Trees Please! offers unique opportunities for community volunteers to become ‘citizen scientists’ (nonprofessional scientists conducting research). They collect air particulate pollution data as well as help to conduct a tree inventory to evaluate the health of the urban forest. Volunteers then assist in analysing the air and tree data to identify priority planting locations and species to be planted. Lastly, community members are invited to participate in planting events that target these priority locations.
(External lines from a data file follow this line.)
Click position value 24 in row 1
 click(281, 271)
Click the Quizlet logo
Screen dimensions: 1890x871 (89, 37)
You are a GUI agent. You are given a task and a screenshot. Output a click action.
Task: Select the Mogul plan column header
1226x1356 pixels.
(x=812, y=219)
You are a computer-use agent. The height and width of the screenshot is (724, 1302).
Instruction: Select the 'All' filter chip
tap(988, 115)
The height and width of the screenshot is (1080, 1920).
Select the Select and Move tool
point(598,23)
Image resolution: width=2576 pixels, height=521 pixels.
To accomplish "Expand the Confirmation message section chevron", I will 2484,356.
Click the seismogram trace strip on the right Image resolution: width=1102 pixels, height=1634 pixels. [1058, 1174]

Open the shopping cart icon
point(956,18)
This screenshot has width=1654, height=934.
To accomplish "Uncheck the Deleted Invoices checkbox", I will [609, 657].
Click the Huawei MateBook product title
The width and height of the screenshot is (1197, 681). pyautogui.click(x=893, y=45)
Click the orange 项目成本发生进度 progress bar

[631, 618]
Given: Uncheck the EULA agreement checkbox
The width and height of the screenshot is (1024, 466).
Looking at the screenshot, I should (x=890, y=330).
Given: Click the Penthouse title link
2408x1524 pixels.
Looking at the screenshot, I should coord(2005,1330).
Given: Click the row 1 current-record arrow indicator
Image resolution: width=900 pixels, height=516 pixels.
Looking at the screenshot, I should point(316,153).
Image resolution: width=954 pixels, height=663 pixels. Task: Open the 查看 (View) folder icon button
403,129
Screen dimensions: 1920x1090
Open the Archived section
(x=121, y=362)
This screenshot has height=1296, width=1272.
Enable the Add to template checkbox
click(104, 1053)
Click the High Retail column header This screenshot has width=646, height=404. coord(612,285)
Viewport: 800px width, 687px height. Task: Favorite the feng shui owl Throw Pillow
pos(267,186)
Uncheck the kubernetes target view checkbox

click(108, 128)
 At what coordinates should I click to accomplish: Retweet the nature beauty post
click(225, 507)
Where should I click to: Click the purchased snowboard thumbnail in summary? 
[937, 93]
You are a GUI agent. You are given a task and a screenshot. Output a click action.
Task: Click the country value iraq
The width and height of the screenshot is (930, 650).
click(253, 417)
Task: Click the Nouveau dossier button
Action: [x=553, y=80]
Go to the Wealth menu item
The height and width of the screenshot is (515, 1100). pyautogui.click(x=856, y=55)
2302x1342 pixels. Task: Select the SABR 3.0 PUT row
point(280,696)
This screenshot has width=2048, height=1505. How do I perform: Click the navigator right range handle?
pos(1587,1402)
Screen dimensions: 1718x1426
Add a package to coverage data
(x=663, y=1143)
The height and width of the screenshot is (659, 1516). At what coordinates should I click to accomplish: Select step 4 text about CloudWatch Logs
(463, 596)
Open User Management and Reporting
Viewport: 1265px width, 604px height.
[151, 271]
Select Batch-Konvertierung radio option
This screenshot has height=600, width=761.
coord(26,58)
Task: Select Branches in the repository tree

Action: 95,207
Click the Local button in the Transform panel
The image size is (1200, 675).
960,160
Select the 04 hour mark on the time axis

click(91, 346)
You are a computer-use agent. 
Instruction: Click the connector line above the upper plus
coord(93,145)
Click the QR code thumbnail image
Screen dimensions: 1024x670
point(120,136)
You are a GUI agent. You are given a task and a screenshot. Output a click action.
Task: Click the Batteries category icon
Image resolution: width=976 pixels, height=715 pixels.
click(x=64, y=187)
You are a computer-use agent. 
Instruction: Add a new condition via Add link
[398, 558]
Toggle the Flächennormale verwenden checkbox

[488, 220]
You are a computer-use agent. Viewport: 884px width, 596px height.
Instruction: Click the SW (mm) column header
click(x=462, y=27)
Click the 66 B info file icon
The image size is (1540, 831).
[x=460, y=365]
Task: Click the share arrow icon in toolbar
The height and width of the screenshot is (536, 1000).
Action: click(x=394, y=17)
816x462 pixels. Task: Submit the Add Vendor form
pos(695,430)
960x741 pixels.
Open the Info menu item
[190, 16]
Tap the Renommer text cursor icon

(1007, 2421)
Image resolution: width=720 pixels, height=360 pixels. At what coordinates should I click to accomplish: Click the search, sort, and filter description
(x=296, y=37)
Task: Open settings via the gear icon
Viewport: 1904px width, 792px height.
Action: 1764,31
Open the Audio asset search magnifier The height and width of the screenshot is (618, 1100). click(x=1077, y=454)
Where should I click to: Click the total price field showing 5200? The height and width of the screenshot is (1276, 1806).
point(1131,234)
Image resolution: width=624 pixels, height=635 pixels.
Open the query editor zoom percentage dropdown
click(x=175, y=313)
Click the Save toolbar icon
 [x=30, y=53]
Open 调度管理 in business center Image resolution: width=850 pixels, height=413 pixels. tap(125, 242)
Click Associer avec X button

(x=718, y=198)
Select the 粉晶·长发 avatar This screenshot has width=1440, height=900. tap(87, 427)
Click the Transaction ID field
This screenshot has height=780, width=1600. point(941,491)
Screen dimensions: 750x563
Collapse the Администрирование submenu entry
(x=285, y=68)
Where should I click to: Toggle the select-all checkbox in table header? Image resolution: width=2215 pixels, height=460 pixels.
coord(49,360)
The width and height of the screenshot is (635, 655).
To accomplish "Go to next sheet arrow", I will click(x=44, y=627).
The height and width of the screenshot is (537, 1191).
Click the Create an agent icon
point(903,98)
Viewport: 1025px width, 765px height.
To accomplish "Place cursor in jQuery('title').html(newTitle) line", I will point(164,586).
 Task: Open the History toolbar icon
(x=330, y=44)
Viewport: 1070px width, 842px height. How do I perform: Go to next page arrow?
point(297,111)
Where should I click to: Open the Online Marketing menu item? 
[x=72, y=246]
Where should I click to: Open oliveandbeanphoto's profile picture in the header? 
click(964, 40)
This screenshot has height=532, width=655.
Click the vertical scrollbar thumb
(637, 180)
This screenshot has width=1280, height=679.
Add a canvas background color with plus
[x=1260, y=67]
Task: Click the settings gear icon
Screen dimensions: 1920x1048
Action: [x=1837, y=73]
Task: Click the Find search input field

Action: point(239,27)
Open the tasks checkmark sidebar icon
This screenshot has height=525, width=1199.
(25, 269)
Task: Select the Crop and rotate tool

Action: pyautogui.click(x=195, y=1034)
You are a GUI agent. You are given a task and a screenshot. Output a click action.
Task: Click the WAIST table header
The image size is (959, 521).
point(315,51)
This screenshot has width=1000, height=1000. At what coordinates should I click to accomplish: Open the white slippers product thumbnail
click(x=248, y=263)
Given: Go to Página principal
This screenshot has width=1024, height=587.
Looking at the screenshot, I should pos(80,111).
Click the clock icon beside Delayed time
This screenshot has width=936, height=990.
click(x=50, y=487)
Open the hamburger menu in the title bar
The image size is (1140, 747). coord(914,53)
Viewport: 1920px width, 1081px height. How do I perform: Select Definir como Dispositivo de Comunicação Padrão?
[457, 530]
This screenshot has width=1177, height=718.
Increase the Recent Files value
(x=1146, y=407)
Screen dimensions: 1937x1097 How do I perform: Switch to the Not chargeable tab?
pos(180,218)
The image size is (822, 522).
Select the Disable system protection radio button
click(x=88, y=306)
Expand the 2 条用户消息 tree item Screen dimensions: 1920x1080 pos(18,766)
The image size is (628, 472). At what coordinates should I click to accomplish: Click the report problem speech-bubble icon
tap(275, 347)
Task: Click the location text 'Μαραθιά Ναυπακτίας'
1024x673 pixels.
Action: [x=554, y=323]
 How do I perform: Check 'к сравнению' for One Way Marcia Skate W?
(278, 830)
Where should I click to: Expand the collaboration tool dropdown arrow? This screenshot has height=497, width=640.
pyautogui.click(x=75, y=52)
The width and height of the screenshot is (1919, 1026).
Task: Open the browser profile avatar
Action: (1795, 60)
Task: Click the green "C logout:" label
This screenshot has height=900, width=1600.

Trees Please! is generously funded by the Ontario Trillium Foundation.
Lichen in the City
Lichen in the City combines an introduction to the commonly overlooked world of lichen with citizen science air quality monitoring using two relatively hardy urban species. With a background knowledge on the biology of lichen and how the organisms are sensitive to air pollutants, we can infer air quality by its presence or absence, and recognize what steps can be taken to address urban air quality issues.
Students become important citizen scientists in their schoolyards and learned about the real effects of air quality on living organisms, developing a better understanding of the importance of lichen as a bioindicator and the ability of trees to improve air quality and enhance the urban forest in Hamilton.
Lichen in the City is generously funded by the Royal Bank of Canada.